British businessman (born 1970)

Alfred William Best (born 1970), is a British businessman who is the chairman and founder of Wyldecrest Parks, a mobile home park company.

Best's businesses in the UK include 95 residential mobile home parks, seven holiday mobile home parks and a golf course in Herefordshire, along with a 50% share in 15 sites in the US, totalling £700 million, as well as a motor home rental company called Vaaroom and East Thurrock United Football Club and its ground.

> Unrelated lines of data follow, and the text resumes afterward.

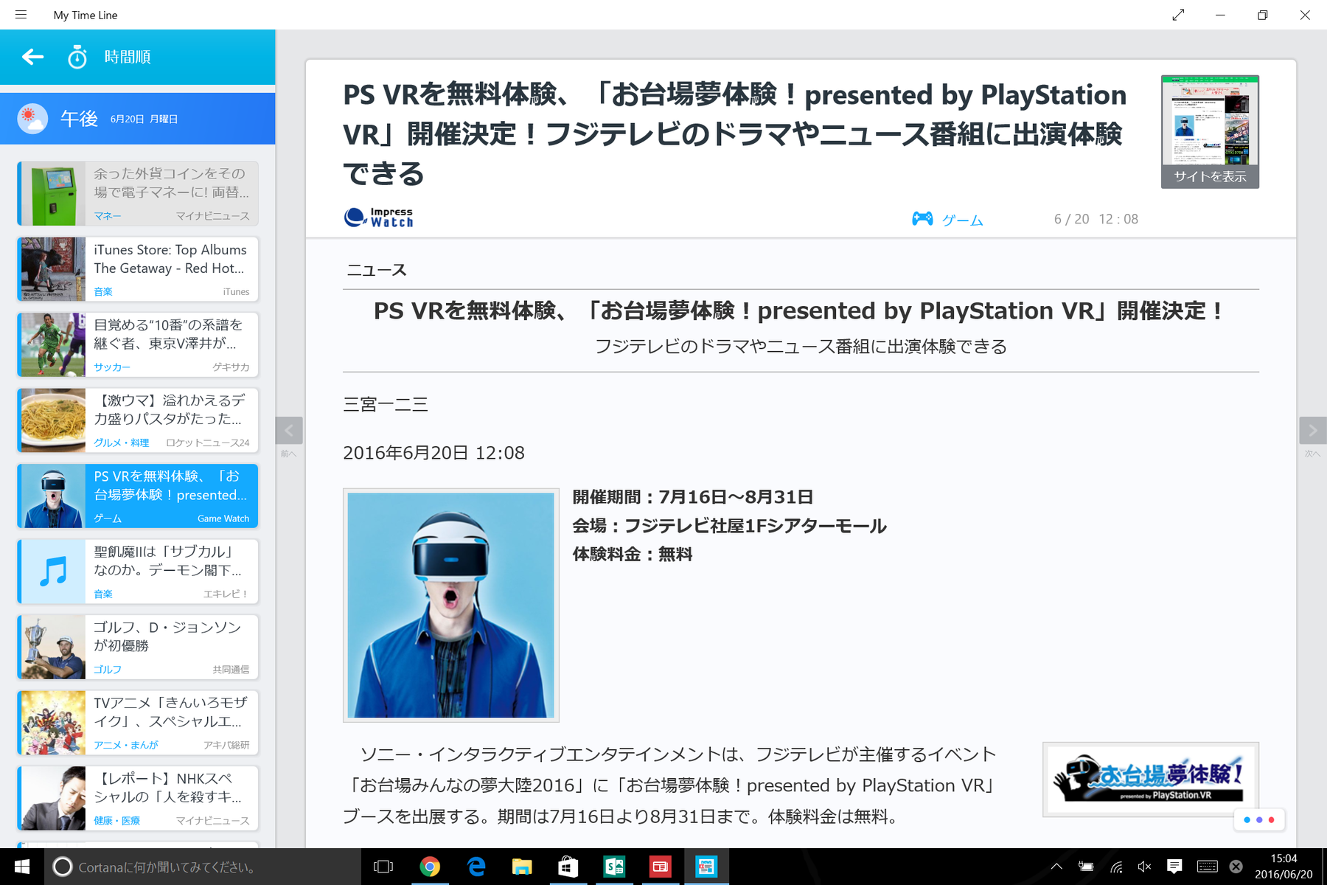Go to next article with right chevron
The image size is (1327, 885).
(1313, 431)
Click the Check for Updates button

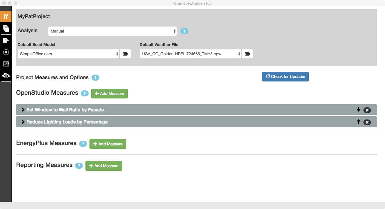coord(285,77)
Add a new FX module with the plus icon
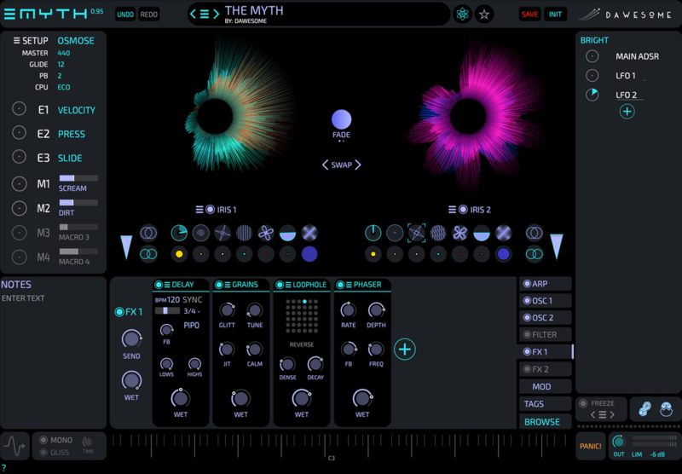 [405, 348]
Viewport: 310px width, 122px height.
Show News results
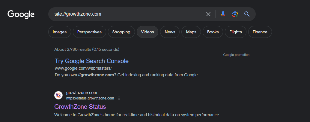pyautogui.click(x=170, y=32)
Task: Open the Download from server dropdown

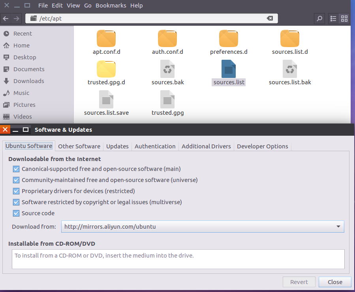Action: (202, 226)

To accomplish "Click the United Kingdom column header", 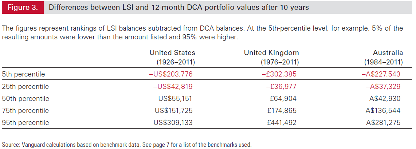I will (x=271, y=53).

In August 2021, Best appeared in the first episode of ITV's Undercover Big Boss.

==Early life==
Best was born in a caravan in Lutterworth, Leicestershire to a poor Romanichal Gypsy family. He left school at the age of 12 and started his first business at 14 years old, buying and selling cars and vans.

==Career==
In 1990, aged 20, his car business almost collapsed so he got a job at a phone shop earning £70 a week. Three weeks later he started his own mobile phone shop then 18 months later with the help of a bank loan, he had thirteen stores in London. He later sold the business and moved to property investing.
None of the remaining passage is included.